Task goal:
The lines to reproduce run from the one containing "2016 (36, 1120)" to the end of the listing. Reproduce them exactly, both ends included, and nothing else.

Records for the exercise:
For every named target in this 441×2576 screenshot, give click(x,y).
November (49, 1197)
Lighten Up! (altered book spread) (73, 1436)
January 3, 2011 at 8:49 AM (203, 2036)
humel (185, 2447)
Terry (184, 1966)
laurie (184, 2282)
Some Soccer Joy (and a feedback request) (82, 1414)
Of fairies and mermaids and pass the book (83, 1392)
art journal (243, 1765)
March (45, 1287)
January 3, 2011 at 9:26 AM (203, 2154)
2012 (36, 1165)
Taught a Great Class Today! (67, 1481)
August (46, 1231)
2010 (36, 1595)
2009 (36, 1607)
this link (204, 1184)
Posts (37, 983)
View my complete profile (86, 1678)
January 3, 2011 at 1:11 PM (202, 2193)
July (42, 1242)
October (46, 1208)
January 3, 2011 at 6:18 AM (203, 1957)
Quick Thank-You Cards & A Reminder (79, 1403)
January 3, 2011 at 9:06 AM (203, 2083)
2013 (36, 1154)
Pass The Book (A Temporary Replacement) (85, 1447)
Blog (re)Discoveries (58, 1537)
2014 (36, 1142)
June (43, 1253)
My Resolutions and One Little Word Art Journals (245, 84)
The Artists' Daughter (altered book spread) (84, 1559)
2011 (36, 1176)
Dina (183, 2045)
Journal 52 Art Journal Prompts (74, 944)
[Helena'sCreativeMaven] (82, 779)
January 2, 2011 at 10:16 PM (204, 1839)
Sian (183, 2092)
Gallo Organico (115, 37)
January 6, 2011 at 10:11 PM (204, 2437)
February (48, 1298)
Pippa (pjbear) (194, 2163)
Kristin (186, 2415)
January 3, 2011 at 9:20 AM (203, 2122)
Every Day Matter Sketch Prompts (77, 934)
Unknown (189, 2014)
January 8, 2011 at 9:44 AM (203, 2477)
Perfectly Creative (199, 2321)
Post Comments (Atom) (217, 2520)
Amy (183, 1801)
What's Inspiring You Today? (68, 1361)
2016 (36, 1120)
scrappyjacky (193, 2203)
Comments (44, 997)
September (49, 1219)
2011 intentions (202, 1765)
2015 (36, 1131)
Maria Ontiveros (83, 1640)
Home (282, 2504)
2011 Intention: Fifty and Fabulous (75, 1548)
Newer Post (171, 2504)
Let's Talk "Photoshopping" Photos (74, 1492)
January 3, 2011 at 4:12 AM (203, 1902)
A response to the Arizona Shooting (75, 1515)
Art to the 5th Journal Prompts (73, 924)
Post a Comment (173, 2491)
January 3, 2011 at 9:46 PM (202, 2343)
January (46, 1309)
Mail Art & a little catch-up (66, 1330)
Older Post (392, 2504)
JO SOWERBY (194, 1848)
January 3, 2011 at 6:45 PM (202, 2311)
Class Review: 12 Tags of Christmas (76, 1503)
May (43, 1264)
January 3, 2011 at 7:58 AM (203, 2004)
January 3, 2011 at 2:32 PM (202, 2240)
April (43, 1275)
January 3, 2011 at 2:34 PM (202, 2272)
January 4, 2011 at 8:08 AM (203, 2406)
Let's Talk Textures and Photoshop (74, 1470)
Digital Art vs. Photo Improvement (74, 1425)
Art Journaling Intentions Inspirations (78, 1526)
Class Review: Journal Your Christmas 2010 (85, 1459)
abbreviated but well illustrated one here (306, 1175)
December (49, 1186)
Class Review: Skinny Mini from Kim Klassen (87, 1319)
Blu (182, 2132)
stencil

Reply to the exercise:
2016 (36, 1120)
scrappyjacky (193, 2203)
Comments (44, 997)
September (49, 1219)
2011 intentions (202, 1765)
2015 (36, 1131)
Maria Ontiveros (83, 1640)
Home (282, 2504)
2011 Intention: Fifty and Fabulous (75, 1548)
Newer Post (171, 2504)
Let's Talk "Photoshopping" Photos (74, 1492)
January 3, 2011 at 4:12 AM (203, 1902)
A response to the Arizona Shooting (75, 1515)
Art to the 5th Journal Prompts (73, 924)
Post a Comment (173, 2491)
January 3, 2011 at 9:46 PM (202, 2343)
January (46, 1309)
Mail Art & a little catch-up (66, 1330)
Older Post (392, 2504)
JO SOWERBY (194, 1848)
January 3, 2011 at 6:45 PM (202, 2311)
Class Review: 12 Tags of Christmas (76, 1503)
May (43, 1264)
January 3, 2011 at 7:58 AM (203, 2004)
January 3, 2011 at 2:32 PM (202, 2240)
April (43, 1275)
January 3, 2011 at 2:34 PM (202, 2272)
January 4, 2011 at 8:08 AM (203, 2406)
Let's Talk Textures and Photoshop (74, 1470)
Digital Art vs. Photo Improvement (74, 1425)
Art Journaling Intentions Inspirations (78, 1526)
Class Review: Journal Your Christmas 2010 (85, 1459)
abbreviated but well illustrated one here (306, 1175)
December (49, 1186)
Class Review: Skinny Mini from Kim Klassen (87, 1319)
Blu (182, 2132)
stencil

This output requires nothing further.